Nach Presserecht wäre es darum gegangen, ob falsch gearbeitet wurde und ob Persönlichkeitsrechte verletzt worden sind. Da hätten ein Widerruf und Schadensersatzforderungen durchgesetzt werden können, aber nicht gegen die vorarbeitenden Rechercheure, sondern gegen den Verlag. Da sind zwei Rechercheure rausgezogen worden. Sie sollten diszipliniert werden. Aber auch über diesen konkreten Anlass hinaus zeigt dies natürlich die Gefahr für die freie Presse. Insbesondere für freie Journalisten ist das schwerwiegend, anders als für angestellte Redakteure, die einen Verlag hinter sich haben.
Welches Urteil erwarten Sie?
Ich habe immer noch die Zuversicht, dass das Gericht die Strategie der Staatsanwaltschaft und des Nebenklägers erkennt, eine kritische Schlussfolgerung zieht und den Prozess mit einem Freispruch beendet. Wenn nicht, sollten sie in die nächste Instanz gehen. Und dann geht der Fall hoffentlich irgendwann an ein nicht-sächsisches Gericht.
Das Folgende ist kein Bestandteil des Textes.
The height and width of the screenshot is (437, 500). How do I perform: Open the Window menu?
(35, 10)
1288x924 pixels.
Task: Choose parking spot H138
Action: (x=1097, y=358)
Sie empfinden den Prozess also nicht als fair?
Es ist schwierig aus der Distanz im Einzelnen nachzuvollziehen, aber hier ist die freie Presse gefährdet, das muss sich jede Staatsanwaltschaft und jedes Gericht überlegen.
Der Presserat ist in diesem Fall ja nicht zu Rate gezogen worden. Warum?
Das entzieht sich meiner Kenntnis. Es wäre aber auf jeden Fall eine denkbare Möglichkeit gewesen, beim Presserat Beschwerde einzureichen. Ich denke aber, dass man hier von Anfang an eine schwere Keule einsetzen wollte, strafrechtliches Vorgehen wirkt natürlich disziplinierender.
Zeugt das nicht auch von einer schwachen Position des Presserats?
Das sehe ich nicht so. Wir sind nie und werden auch nie als Ersatzes eines Strafgerichts auftreten. Wir sind ein Organ der freiwilligen Selbstkontrolle und wenn einem Betroffenen etwas daran liegt, Vorgänge überprüfen zu lassen und nicht gleich einen Graben zu schaffen, dann kann er bei uns Beschwerde einreichen.